• Instruction 1
Copy the records exactly, from the line with "The image size" to the end of the records. Omit the pictures.

A future patch will add an `--expire-to` option which allows `git
repack` to write a cruft pack containing the pruned objects out to a
separate repository. Prepare for this by teaching that function to write
packs to an arbitrary location specified by the caller.

All existing callers of `prepare_pack_objects()` will pass `packtmp` for
`out`, retaining the existing behavior.

Signed-off-by: Taylor Blau <me@ttaylorr.com>
---
 builtin/repack.c | 11 ++++++-----
 1 file changed, 6 insertions(+), 5 deletions(-)

diff --git a/builtin/repack.c b/builtin/repack.c
index 4a7ae4cf48..025882a075 100644
--- a/builtin/repack.c
+++ b/builtin/repack.c
@@ -188,7 +188,8 @@ static void remove_redundant_pack(const char *dir_name, const char *base_name)
 }
 
 static void prepare_pack_objects(struct child_process *cmd,
-				 const struct pack_objects_args *args)
+				 const struct pack_objects_args *args,
+				 const char *out)
 {
 	strvec_push(&cmd->args, "pack-objects");
 	if (args->window)
@@ -211,7 +212,7 @@ static void prepare_pack_objects(struct child_process *cmd,
 		strvec_push(&cmd->args,  "--quiet");
 	if (delta_base_offset)

• Exercise material
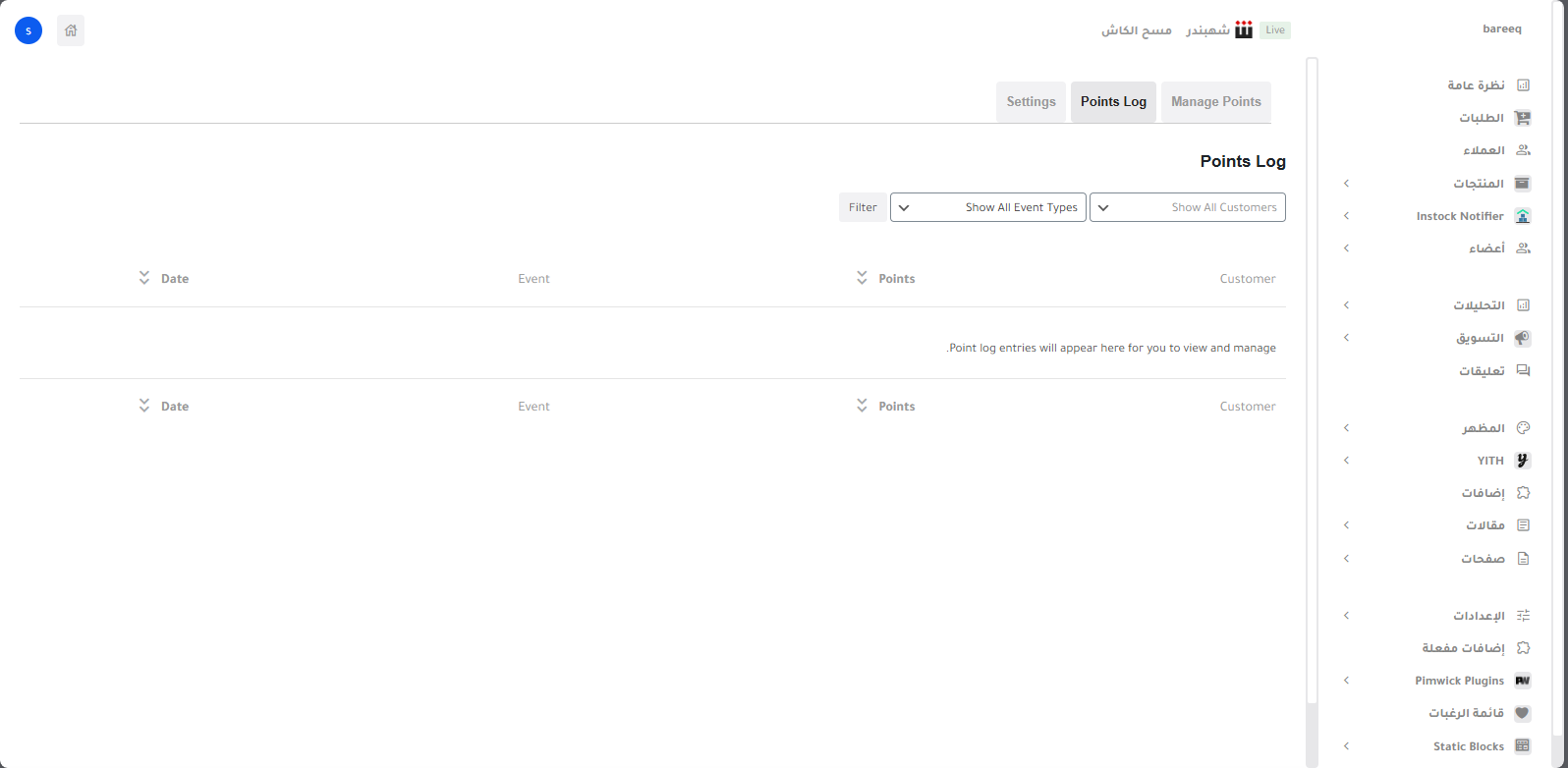Expand the Instock Notifier submenu chevron

1347,216
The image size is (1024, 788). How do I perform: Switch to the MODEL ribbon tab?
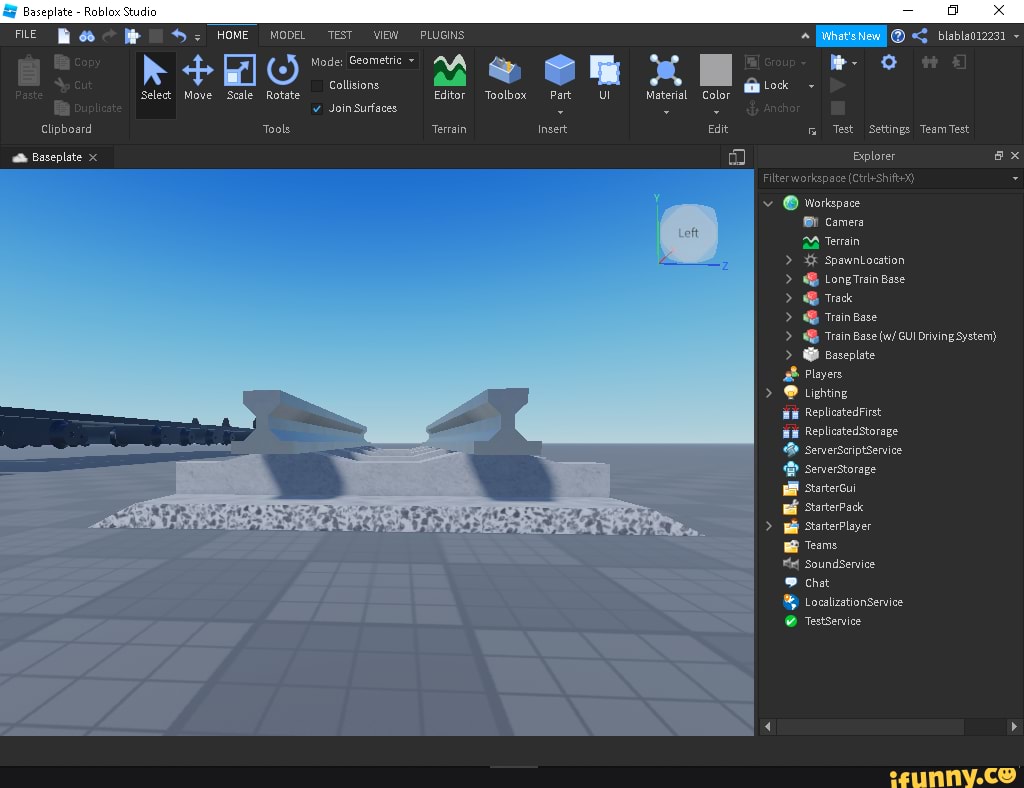point(287,35)
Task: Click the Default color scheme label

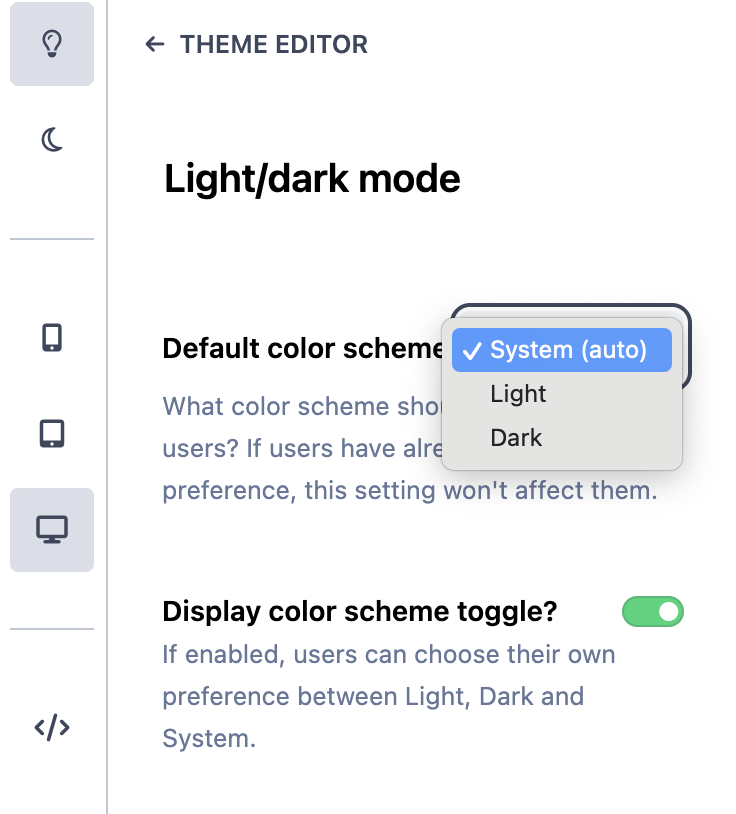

• Instruction 2
Repeat the git repack patch verbatim from "All existing callers" to "const char *base_name)".

• Result 1
The image size is (1024, 788). How do I perform: Switch to the MODEL ribbon tab?
point(287,35)
Task: Click the Default color scheme label

• Result 2
All existing callers of `prepare_pack_objects()` will pass `packtmp` for
`out`, retaining the existing behavior.

Signed-off-by: Taylor Blau <me@ttaylorr.com>
---
 builtin/repack.c | 11 ++++++-----
 1 file changed, 6 insertions(+), 5 deletions(-)

diff --git a/builtin/repack.c b/builtin/repack.c
index 4a7ae4cf48..025882a075 100644
--- a/builtin/repack.c
+++ b/builtin/repack.c
@@ -188,7 +188,8 @@ static void remove_redundant_pack(const char *dir_name, const char *base_name)